Print the listing below again from the line that contains "[Ankara Ulus Gazetesi] (26, 6)" onward, keeping every line exact and leaving out the lines before it.
───── Data shown ─────
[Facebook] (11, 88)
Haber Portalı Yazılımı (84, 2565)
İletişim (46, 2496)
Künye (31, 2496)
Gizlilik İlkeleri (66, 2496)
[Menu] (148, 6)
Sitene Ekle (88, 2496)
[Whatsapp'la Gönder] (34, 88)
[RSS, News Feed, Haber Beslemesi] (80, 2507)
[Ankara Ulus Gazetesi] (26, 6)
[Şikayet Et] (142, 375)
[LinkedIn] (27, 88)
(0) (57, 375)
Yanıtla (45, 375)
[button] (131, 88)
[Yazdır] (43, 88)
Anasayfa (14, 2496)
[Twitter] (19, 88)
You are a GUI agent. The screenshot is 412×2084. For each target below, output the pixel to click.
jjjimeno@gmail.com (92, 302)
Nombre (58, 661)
─────
## Completed exercise
[Ankara Ulus Gazetesi] (26, 6)
[Şikayet Et] (142, 375)
[LinkedIn] (27, 88)
(0) (57, 375)
Yanıtla (45, 375)
[button] (131, 88)
[Yazdır] (43, 88)
Anasayfa (14, 2496)
[Twitter] (19, 88)
You are a GUI agent. The screenshot is 412×2084. For each target below, output the pixel to click.
jjjimeno@gmail.com (92, 302)
Nombre (58, 661)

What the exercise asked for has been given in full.